On referring to the German dictionary, and looking out the words, he would find:—ICH=I, WEISS=white, NICHT=not, WO=where, ICH=I, MEINEN=to think, STOCK=stick, GELASSEN=composed, calm, HABE=property, goods, HABEN=to have, SIE=she, her, it, they, them, you, IHN=(not in the dictionary), NICHT=not, GESEHEN=(not in the dictionary). Therefore the sentence would read:—I white not where I to think stick composed property; to have she (blank) not (blank).
It would be rather difficult to gather the meaning of this!
On leaving the university, Dr. Zamenhof commenced his medical practice, and began to consider the publication of his language. He prepared the manuscript of his first brochure, "An International Language, by Dr. Esperanto, Preface and Full Manual," and sought out a publisher. For two years he sought in vain, the financial question meeting him at every turn; but, at length, after strenuous efforts, he succeeded in publishing the brochure himself, in 1887. He had "crossed the Rubicon," and Esperanto was given to the World!

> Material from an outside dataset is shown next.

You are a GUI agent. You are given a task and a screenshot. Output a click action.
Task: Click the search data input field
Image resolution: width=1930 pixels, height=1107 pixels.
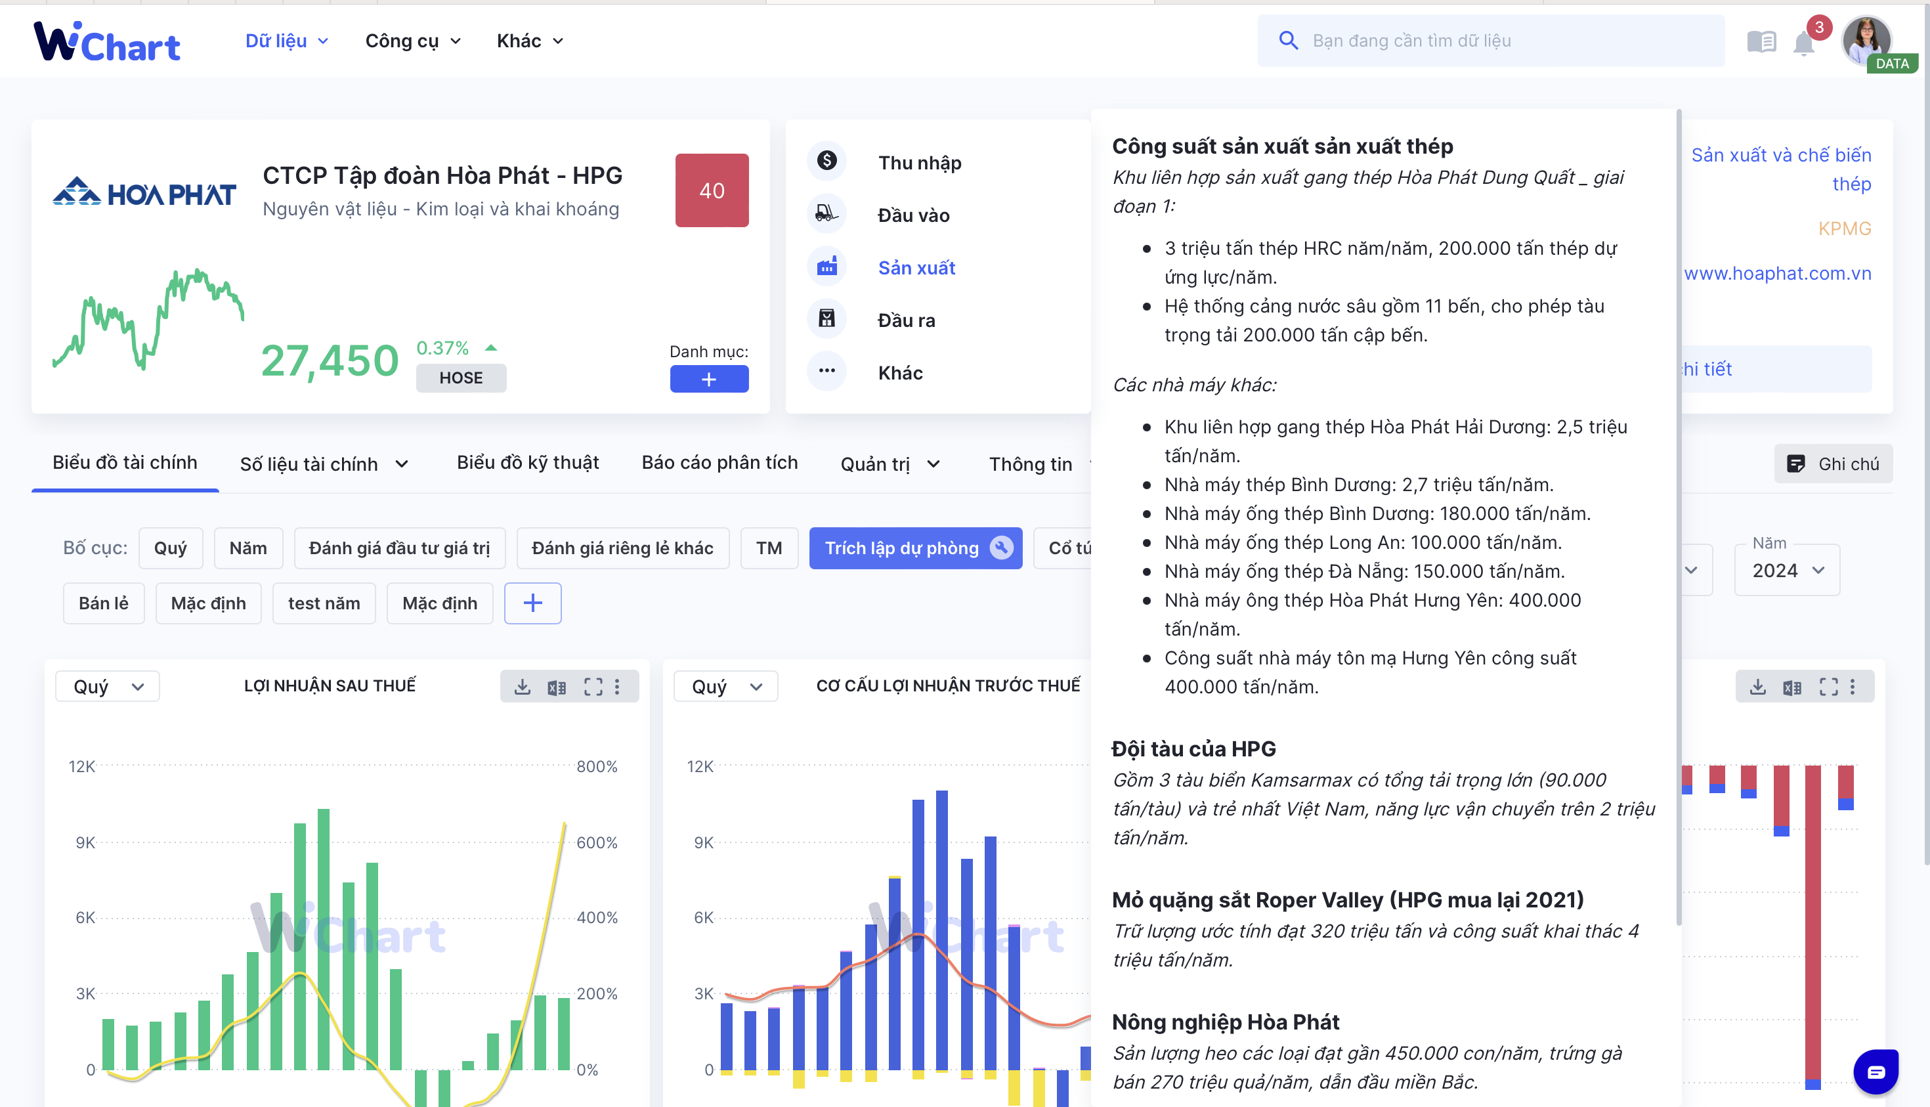(x=1491, y=40)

Before concluding this preface let me give a word of advice to learners. Do not think, after a few days’ study, as many do, that you can improve the language. If you have such thoughts, put down on a piece of paper your youthful would-be improvements, and think no more of them till you have a really good knowledge of the language. Then read them over, and they will go at once into the waste-paper basket! or, perhaps, be preserved as curiosities! The most skilled Esperantists have had these thoughts, and have wasted valuable time in thinking them out, only to find at last that the more they studied Esperanto, the less they found it needed alteration. This is what Dr. Zamenhof himself says on the point:—"As the author of the language, I naturally, more than anyone else, would wish that it should be as perfect as possible; it is more difficult for me than others to hold back from fancied improvements, and I have at times been tempted to propose to Esperantists some slight alterations, but I bore in mind the great danger of this step and abandoned my intention." Copy the Doctor in this, and whatever you do, do not attempt to put your crude ideas of improvement into print.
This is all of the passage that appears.